The Lesser Gift
Twenty Seventh Day of Olweje-eza (Olweje Ascending) 1348 A. L. (After Landfall)
It comes to your mind that this is an oddly elaborate way to kill someone, at the very least someone, who would die a mortal death. Thinking back to Korman your mind goes to possession, both of the living and of the dead as the old king had been And yet... though you ponder many tests with cold iron and with hallowed waters, not least among them, in the end you decide against them. No test do you possess that will weigh the soul for goodwill or for ill, and this world you have found wide enough and strange enough that it would be easier to err in guesswork than to be correct.
"Inge can you...?" You hesitate a moment, unsure at the notion of asking a child to take a risk you would not, could not take.
She does not wait for you to finish. A pale light between her fingers flickers unlike any born of sky or flame, like moonlight that rises from the depths of the sea rather than being cast upon it and, with a look of determination in her eye. There is a flash and then the power slowly sinks into the flesh of the strange woman. Yet those too bright eyes to not open again, there is barely a fluttering of her lashes, barely a deeper breath past her lips.
When Inge looks back at you it is with a troubled mien. "I don't think that worked as well as it should have. It felt as though I was swimming against the tide, or like I was pouring water into some deep dark well that had been long ago been struck by drought."
"So sorcery does not heal her as it should?" Zaia asks, sounding at once worried and intrigued. "Perhaps there is some curse upon her, these are after all not the most common of circumstances to find a noble lady in."
"How do you know she's a lady?" Antonio asks before you can pose some more substantive question.
"Her skin," the doctor shrugs. "She has not spent enough time in the sun to be aught else than one with leisure aplenty..."
"If that is she is a woman in truth and not merely one who wears the guise of one," you interject recalling the otherworldly beauty of the fey. Hers does not quite fit the mold from what you have seen. She seems too present, too much anchored in the moment to belong to that distant ethereal folk, but then perhaps your judgement is not the best in this matter, for you find her fair indeed such that the memory of Aina fades in your mind like the morning dew before the rays of the summer sun
"It seems a waste to leave her here," Antonio says, keeping his tone light, wishing perhaps to imply that he only seeks reward, though you catch the look in his eye just the same. He was not unmoved by her pleas and would not leave a helpless woman to die adrift at sea. "Since we are taking the ship in any case," he adds quickly, to help sell the 'ruse', but you do not think anyone is buying.

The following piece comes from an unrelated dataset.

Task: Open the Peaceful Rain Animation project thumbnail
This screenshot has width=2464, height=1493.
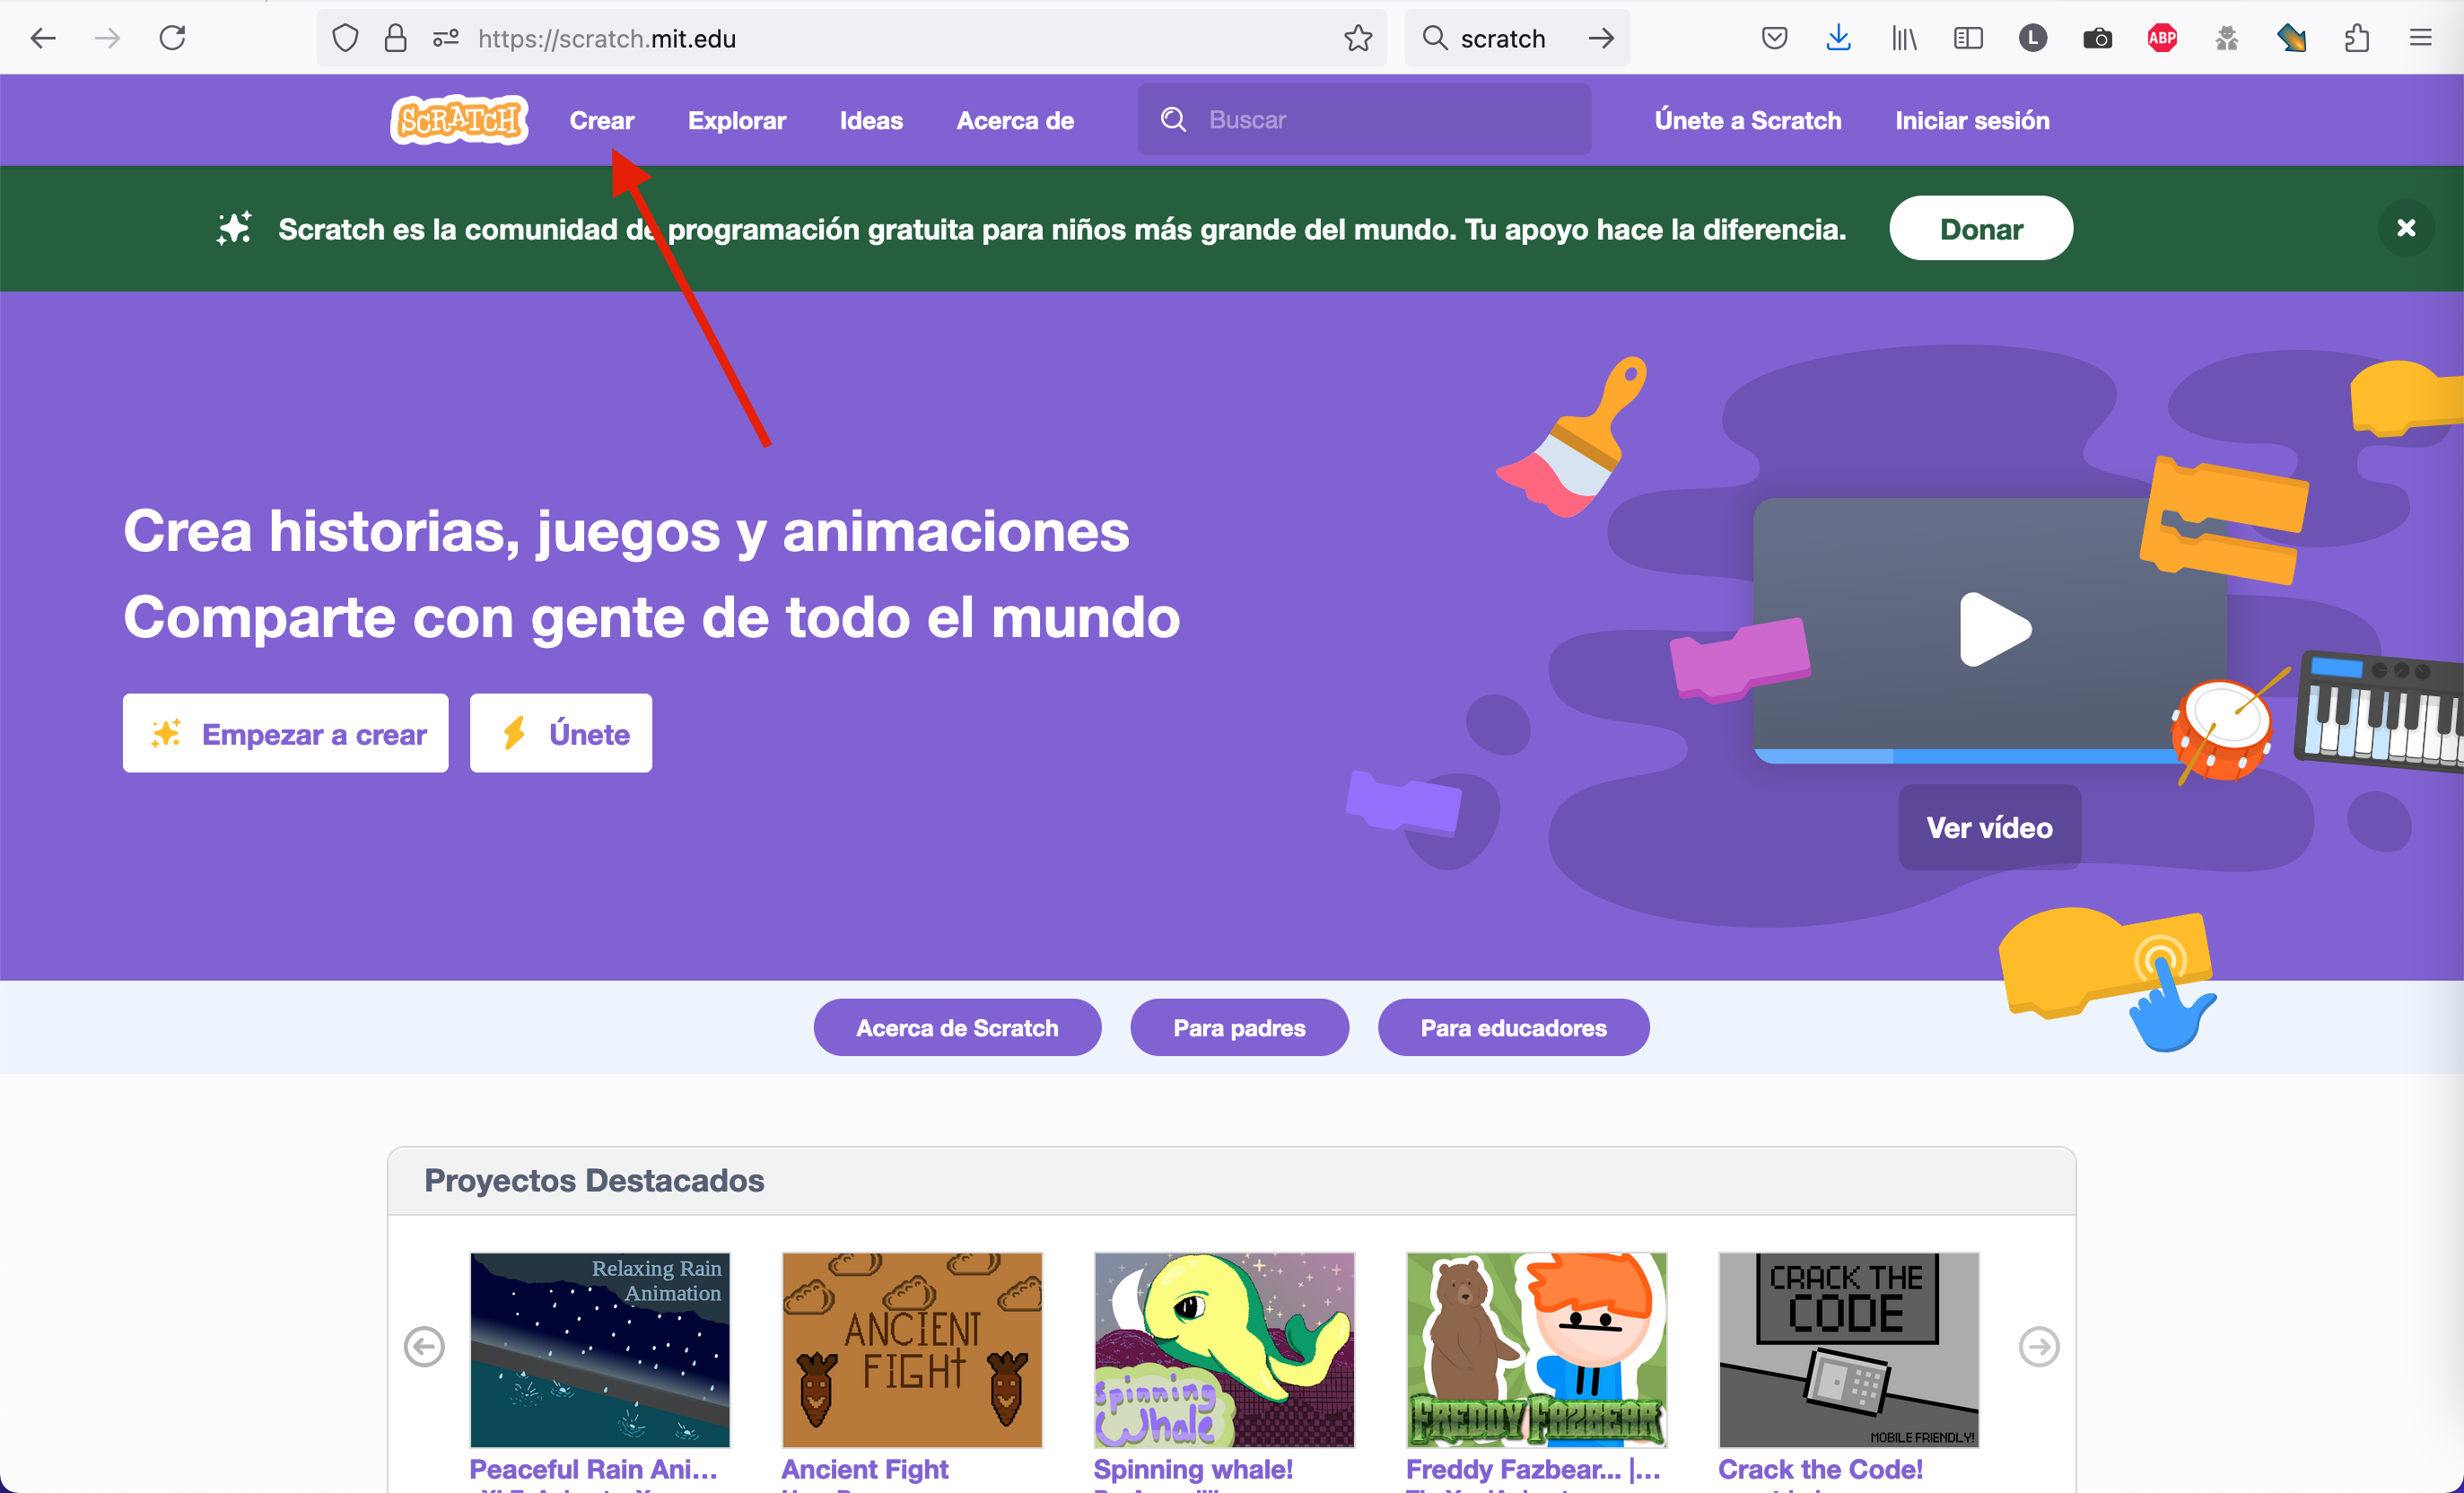Action: pyautogui.click(x=599, y=1349)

"She is strange to my touch and I cannot read the marks upon her bindings," Inge interjects. "I worry that if she proves to be a foe my magic will not be enough to see her sent into the embrace of Ikomi."
What do you counsel?
[] Take the strange woman on the Marcella
-[] Still bound, you might not know what that sack does, but then you do not know what she would do either
-[] Unbind her, perhaps it is part of the reason she does not wake and Inge's magic served less than was hoped
[] Leave her on the new ship, claimed with a prize crew, you will watch over her and over the sailors yourself
[] Leave her as you found her and set the ship adrift, you do not wish to take a chance with the lives of your men (DC 21 Diplomacy roll to convince Antonio to give up the ship)
[] Write in
OOC: Technically killing her so you do not have to worry about what she might be or do would also be an option but it would be rather out of character from the way you have played Roland so far. Not yet edited.